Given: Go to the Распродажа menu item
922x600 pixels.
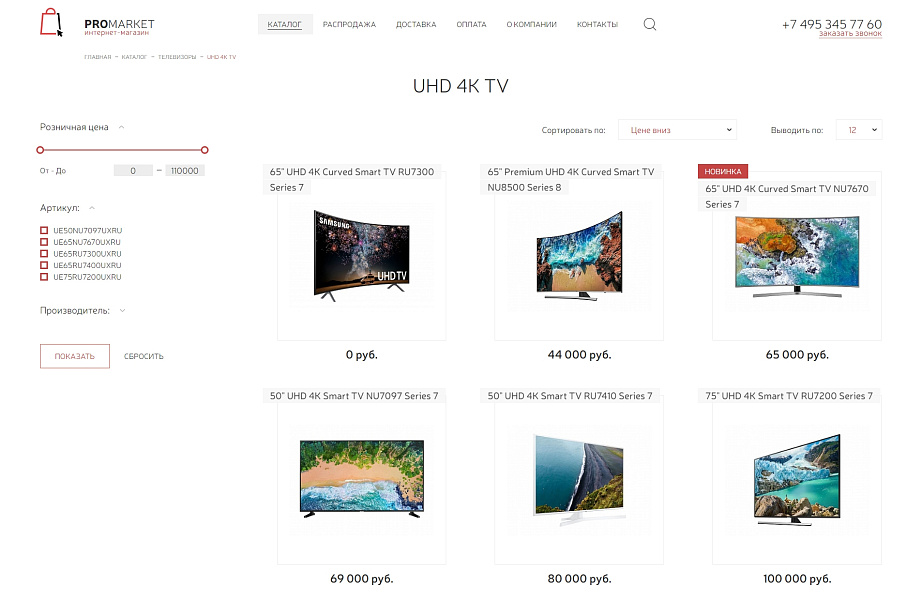Looking at the screenshot, I should click(349, 25).
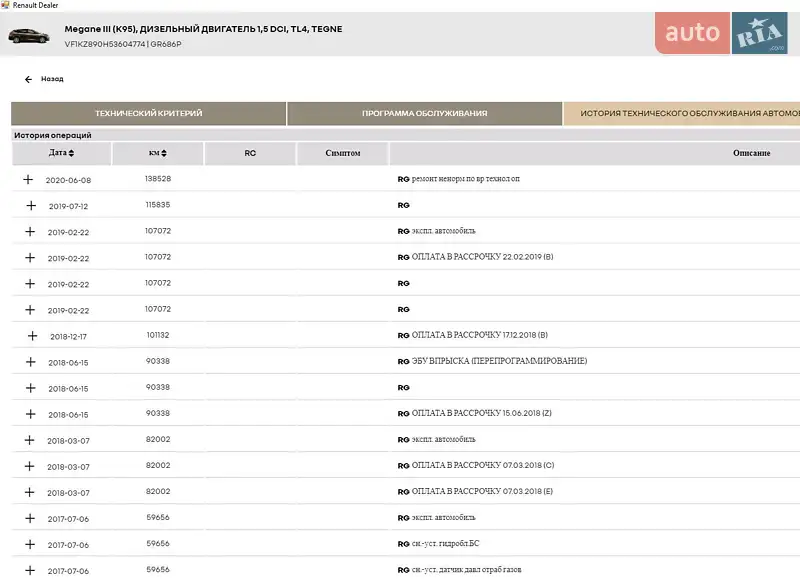Expand the ЭБУ ВПРЫСКА reprogramming row

tap(30, 362)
▬▬▬
What you need to do:
Could you copy every one of the records above line for line, leaving the pictures out?

Result for this task:
Given: Go to the Распродажа menu item
922x600 pixels.
Looking at the screenshot, I should click(349, 25).
Expand the ЭБУ ВПРЫСКА reprogramming row

tap(30, 362)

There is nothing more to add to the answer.